15 Feb 2016 - 1:15 PM  UPDATED 15 Feb 2016 - 3:12 PM

The Cape York Girl Academy based at Wangetti Beach in Queensland is giving young Indigenous mothers a second chance at education.

“Without schools like ours, it can be the end of the road for some girls.”

“And without an education, quality of life is stifled,” said Jessa Rogers.

Miss Rogers is the Principal of Girl Academy; a full-time boarding school for Indigenous mothers and their babies.

She fell pregnant at just 16 years of age and realised the importance of education.

Her academy is the first of its kind in Australia, and Queensland’s only boarding school for Aboriginal and Torres Strait Islander women.

“At the moment, we have 14 girls living inside the boarding house plus 4 babies,” said Miss Rogers.

The school can hold up to 20 students; including 10 mums and bubs and 10 non-parenting students.

Seventeen-year-old Rexlyn Gordon is part of a ‘preventative cohort,’ made up of young girls avoiding pregnancy.

Rexlyn says Girl Academy has given her a second chance at life.

“Without it, I would have just been at home with nothing to do, just fixing cars ... Girl Academy has been a lifeline."

“I’d like to try and live my life first before I have a baby," she said.

According to Miss Rogers, teenage pregnancy is one of the most common reasons for girls dropping out of school.

In fact, Indigenous mothers are around six times more likely to be teenage mothers compared to their non-Indigenous counterparts.

Girl Academy student Keira Roberts had her son at the age of 16. She didn’t have a permanent place to call home, and said life as a teenage mother was difficult.

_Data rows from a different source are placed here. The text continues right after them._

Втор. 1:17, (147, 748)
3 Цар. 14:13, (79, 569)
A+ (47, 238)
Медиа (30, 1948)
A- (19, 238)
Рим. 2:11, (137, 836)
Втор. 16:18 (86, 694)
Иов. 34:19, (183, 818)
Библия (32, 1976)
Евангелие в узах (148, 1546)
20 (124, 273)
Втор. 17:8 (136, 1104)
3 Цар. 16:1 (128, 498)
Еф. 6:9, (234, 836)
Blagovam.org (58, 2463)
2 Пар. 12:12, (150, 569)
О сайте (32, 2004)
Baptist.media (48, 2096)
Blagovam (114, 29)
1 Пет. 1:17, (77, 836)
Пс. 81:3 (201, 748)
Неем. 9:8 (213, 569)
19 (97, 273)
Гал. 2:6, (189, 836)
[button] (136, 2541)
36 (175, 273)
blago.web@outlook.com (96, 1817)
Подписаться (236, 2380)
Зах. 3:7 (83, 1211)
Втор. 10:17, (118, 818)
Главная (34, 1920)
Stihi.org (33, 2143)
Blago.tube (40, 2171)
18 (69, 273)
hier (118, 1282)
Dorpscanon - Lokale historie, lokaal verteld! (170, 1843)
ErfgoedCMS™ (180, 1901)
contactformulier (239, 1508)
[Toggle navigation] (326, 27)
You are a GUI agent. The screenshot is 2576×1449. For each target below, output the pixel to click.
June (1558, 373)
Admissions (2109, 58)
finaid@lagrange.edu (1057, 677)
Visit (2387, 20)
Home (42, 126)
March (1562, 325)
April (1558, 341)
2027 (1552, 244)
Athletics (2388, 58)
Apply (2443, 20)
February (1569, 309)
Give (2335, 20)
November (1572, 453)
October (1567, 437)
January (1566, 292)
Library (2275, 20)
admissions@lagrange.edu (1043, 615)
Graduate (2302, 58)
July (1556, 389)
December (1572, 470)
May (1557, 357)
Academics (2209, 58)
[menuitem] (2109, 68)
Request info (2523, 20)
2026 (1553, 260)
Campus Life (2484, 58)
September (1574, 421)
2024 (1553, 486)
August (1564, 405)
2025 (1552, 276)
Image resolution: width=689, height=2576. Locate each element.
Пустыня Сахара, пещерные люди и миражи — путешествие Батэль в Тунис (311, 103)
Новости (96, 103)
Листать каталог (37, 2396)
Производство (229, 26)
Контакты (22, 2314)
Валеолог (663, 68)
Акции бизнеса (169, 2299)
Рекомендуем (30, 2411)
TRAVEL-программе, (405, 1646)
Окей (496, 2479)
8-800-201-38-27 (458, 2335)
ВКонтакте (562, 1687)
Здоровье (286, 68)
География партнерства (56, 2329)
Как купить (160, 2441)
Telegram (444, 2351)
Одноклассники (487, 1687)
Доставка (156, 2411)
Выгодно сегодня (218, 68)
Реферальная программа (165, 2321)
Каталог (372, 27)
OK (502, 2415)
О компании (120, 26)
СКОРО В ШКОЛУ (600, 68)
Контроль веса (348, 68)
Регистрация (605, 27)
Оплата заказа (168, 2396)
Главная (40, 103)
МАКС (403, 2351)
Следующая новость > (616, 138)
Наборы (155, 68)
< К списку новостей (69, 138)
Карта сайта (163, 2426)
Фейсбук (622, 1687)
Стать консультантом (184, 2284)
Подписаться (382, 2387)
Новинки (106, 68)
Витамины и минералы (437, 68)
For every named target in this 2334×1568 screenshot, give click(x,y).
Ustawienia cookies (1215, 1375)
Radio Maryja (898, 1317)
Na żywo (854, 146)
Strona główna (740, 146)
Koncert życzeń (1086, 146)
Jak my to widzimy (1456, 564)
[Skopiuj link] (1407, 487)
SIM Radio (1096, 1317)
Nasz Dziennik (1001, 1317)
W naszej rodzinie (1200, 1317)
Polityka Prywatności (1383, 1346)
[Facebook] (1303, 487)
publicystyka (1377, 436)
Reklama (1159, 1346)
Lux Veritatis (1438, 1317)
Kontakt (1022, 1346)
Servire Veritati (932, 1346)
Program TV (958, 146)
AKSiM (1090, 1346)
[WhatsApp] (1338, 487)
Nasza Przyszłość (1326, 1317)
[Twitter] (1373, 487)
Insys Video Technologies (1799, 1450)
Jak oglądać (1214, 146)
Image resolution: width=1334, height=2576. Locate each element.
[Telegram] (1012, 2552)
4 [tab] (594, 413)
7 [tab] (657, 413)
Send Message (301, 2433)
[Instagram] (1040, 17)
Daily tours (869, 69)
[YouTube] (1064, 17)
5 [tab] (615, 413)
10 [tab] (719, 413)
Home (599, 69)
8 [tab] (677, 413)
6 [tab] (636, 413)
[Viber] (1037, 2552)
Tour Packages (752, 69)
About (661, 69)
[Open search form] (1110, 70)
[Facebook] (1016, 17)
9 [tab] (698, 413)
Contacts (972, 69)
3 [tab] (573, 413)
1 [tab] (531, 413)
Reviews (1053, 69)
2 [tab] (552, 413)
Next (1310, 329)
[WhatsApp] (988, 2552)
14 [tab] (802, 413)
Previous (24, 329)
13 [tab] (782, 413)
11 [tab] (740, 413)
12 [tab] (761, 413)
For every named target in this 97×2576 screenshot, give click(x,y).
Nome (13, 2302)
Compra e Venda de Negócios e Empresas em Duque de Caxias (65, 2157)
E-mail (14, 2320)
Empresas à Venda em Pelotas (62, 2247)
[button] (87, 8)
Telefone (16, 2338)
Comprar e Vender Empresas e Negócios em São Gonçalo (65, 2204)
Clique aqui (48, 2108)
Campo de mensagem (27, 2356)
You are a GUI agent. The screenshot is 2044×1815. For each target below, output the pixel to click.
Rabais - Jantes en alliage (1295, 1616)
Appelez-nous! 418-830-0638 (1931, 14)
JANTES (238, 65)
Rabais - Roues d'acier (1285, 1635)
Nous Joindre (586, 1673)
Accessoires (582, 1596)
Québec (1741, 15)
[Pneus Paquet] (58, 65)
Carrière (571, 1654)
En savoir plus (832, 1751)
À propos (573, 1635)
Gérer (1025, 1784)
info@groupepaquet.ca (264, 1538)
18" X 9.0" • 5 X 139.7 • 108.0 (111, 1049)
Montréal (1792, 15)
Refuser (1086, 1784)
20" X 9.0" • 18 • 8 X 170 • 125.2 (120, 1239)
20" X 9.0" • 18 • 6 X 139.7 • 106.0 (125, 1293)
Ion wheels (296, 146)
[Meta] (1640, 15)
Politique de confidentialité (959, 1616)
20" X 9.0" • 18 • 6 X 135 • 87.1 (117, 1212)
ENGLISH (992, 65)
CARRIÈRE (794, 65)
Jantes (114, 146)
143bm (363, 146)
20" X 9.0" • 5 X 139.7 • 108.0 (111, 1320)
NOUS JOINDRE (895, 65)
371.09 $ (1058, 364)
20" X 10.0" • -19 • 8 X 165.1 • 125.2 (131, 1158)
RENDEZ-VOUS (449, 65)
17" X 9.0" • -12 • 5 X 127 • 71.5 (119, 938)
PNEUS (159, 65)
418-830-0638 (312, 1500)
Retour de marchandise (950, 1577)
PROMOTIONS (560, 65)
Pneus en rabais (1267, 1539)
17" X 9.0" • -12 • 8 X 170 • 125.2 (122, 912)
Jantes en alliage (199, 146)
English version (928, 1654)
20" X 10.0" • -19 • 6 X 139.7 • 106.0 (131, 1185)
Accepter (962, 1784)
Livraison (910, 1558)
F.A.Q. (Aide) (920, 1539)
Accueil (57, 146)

“The Academy has dramatically changed my life because I get to come back and finish my education while my son grows up around other children,” she said.

While Keira attends class, her son is cared for in the schools Early Learning Centre where one baby is currently learning English for the first time.

Nursing facilities are also provided – 24 hours per day - by registered Indigenous health workers.

“We even have an optometrist come out to check all the girls’ eyes,” said Miss Rogers.

Beyond the classroom, students have access to a games room, commercial kitchen, library, basketball court, swimming pool and on-site café.

Girl Academy is available for to all Indigenous girls aged between 12 and 17, who are pregnant or have a child up to 2 years of age.